On constate une lutte de pouvoir intersyndicale, même si elle ne suffit pas à tout expliquer. Pourquoi le terrain répond-il ? 90 % des directeurs des écoles de Paris ont fait grève à propos des rythmes scolaires ! Il faut savoir qu'une bonne partie des écoles de Paris est située dans de vieux quartiers, où les cours de récréation sont exiguës. Les jours de pluie, par exemple, les enseignants ne savent que faire des élèves ! Le premier projet parisien comportait une pause méridienne allongée. Une partie des activités prévues pouvait se dérouler dans les classes, mais où l'enseignant, libéré durant la pause, pouvait-il travailler ? A Paris, il y a donc une justification à cette revendication très forte, sans parler du fait qu'il fallait revenir le mercredi...
Le maire de Paris, face à l'impasse, a eu l'intelligence de changer très rapidement son fusil d'épaule, et de réaliser les aménagements non en fonction des rythmes chronobiologiques des enfants, mais en prévoyant de grandes plages de temps le mardi après-midi et le jeudi après-midi, ce qui a calmé le jeu.

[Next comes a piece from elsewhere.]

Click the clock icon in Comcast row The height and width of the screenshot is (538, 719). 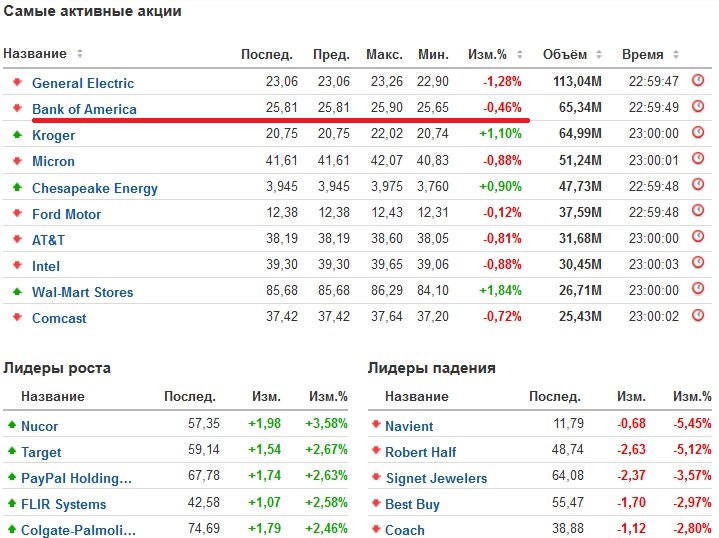(698, 317)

La fièvre parisienne s'est toutefois répandue sur toute la France. Les partisans de la réforme au début se sont retrouvés moins nombreux, et certains en ont profité pour en faire un levier politique.
L'aide financière a-t-elle accéléré le processus d'adhésion ? Non ! On s'est aperçu que cet élément jouait peu, aussi bien à droite qu'à gauche. C'était une question d'organisation, et de préparation.
Aujourd'hui, les braises couvent toujours sous la cendre ; tout peut redémarrer d'un moment l'autre ! Nous devons mettre en place des pistes de travail pour réduire les conflits. Ceci peut débloquer la situation. Le monde pédagogique s'est focalisé sur le décret. Une plus grande souplesse de celui-ci peut donc, selon moi, ouvrir une possibilité.